Personally, I’m allocating 10% of my portfolio into EAI. Once it 3× from my entry price (roughly $0.65 per token), I plan to exit one-third of my position, recoup my initial investment, and let the rest ride. If EAI truly reaches unicorn status, that leftover chunk could be a major win—if not, at least I’ve safeguarded my principal.
Again, this is my approach. If you choose to dive in, be ready for the usual crypto volatility, plus the upcoming token unlock next year. And always—always—DYOR.
Disclaimer: This is not financial advice. I’m sharing my personal perspective, so please do your own research and stay safe out there.
FAQ
Q: How do I buy EAI?
Visit https://eternalai.org/eai. The token exists on multiple blockchains, so buying will depend on where you want it (if you do).
Q: What makes EAI different from Virtuals Protocol?
EAI prides itself on multi-chain launches (including Bitcoin), a friendlier “agent builder,” and unique features like “agent breeding.” Virtuals has bigger traction and devs have built data integrations, but EAI’s advantage lies in potential usability—if they land a breakout agent.
Q: Are daily token unlocks going to tank the price?

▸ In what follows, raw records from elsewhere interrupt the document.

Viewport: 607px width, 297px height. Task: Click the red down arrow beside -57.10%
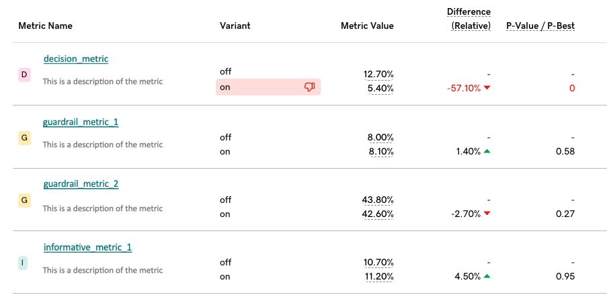click(487, 88)
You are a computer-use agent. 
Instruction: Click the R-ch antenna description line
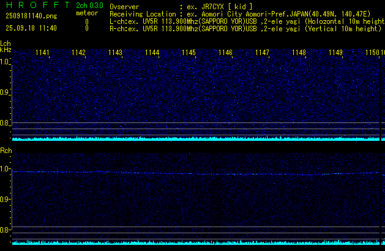(x=245, y=28)
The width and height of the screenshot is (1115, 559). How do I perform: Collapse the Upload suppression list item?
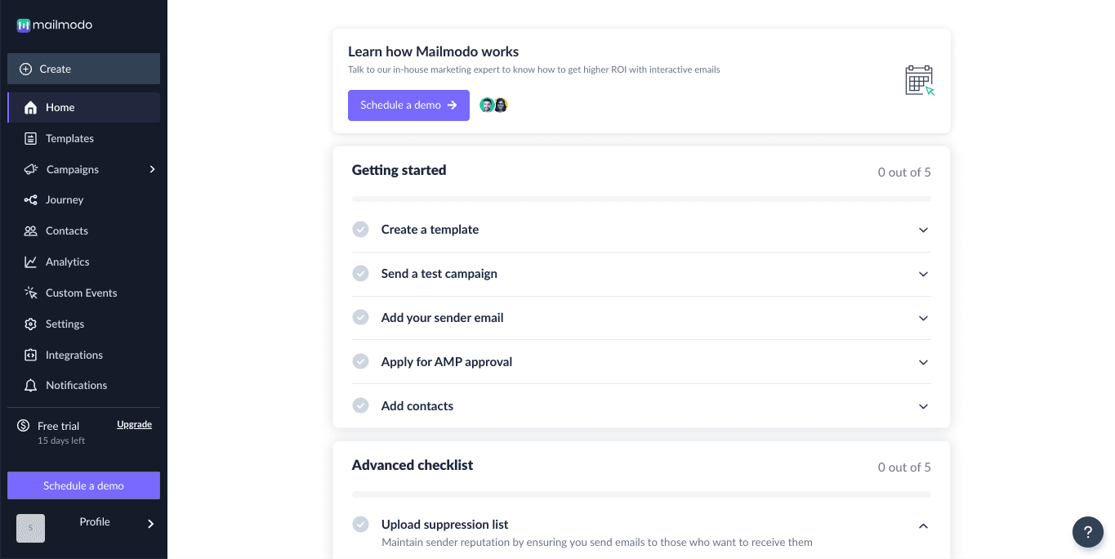click(923, 525)
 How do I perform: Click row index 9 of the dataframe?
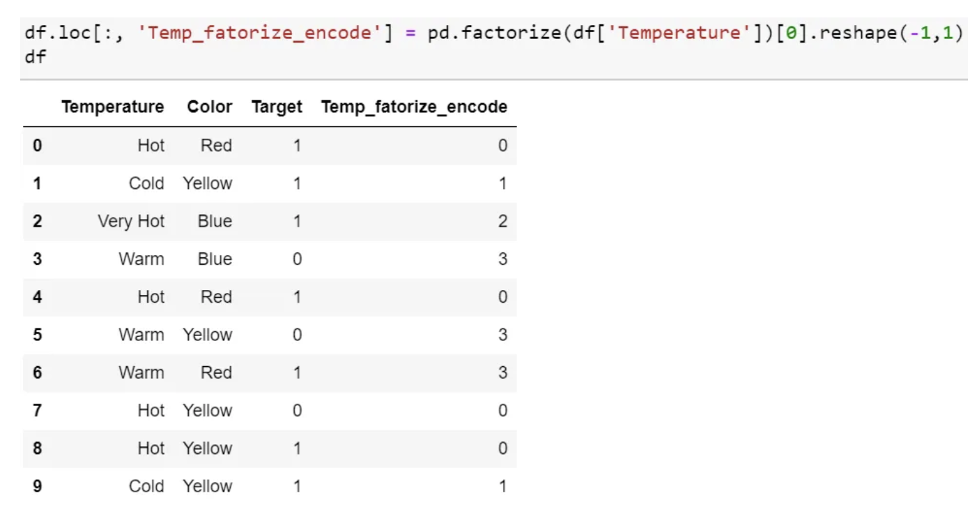click(37, 486)
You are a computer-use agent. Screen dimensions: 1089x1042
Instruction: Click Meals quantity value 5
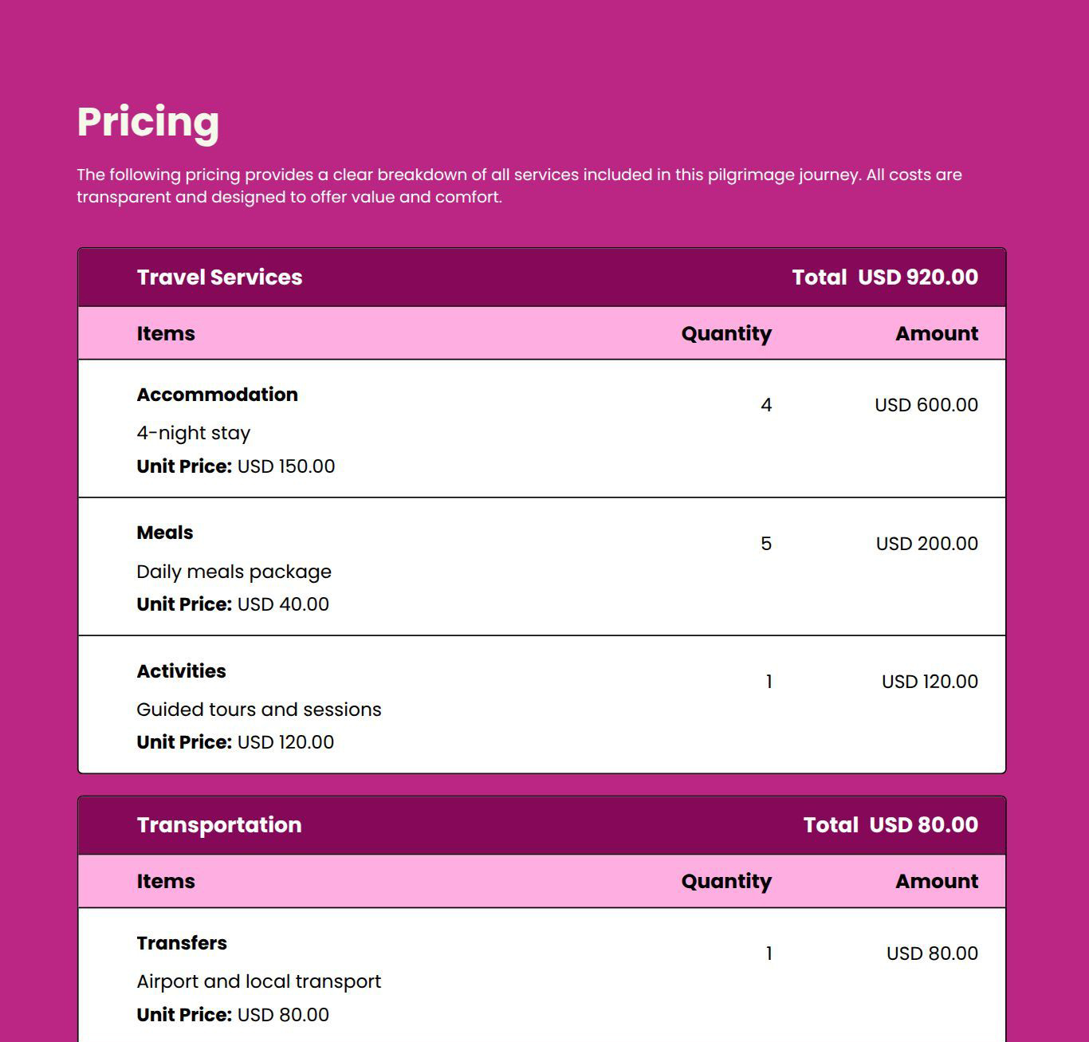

They’ll be releasing about $31k worth of tokens daily starting in Jan 2025. At current daily volumes of $500k, that’s around 6%. Manageable for now, but if there’s no growth in trading volume (and price goes up a lot), it could become more of a weight.
Q: Doesn’t EAI fix its data issues with DeepSeek AI on Base?
Not really. DeepSeek AI lowers costs and speeds things up, but these agents still need robust, high-quality datasets to become actually useful. Lack of data is still the main barrier to a “killer app.”
Q: Why consider EAI at all if Virtuals is so far ahead?
I see EAI as a hedge. They’ve got decent tech, simpler user experience, and a multi-chain advantage. If even one major AI agent explodes within EAI, the token’s valuation could skyrocket.
Final Note
My personal take is that EAI might be a slow burn. They need that hero agent to put them on the map. Until then, I’m keeping a close eye on their ecosystem and daily trading volumes to see if they actually pick up steam. And again, be aware of the risks—nothing is guaranteed in crypto, especially not in this fast-moving AI sector.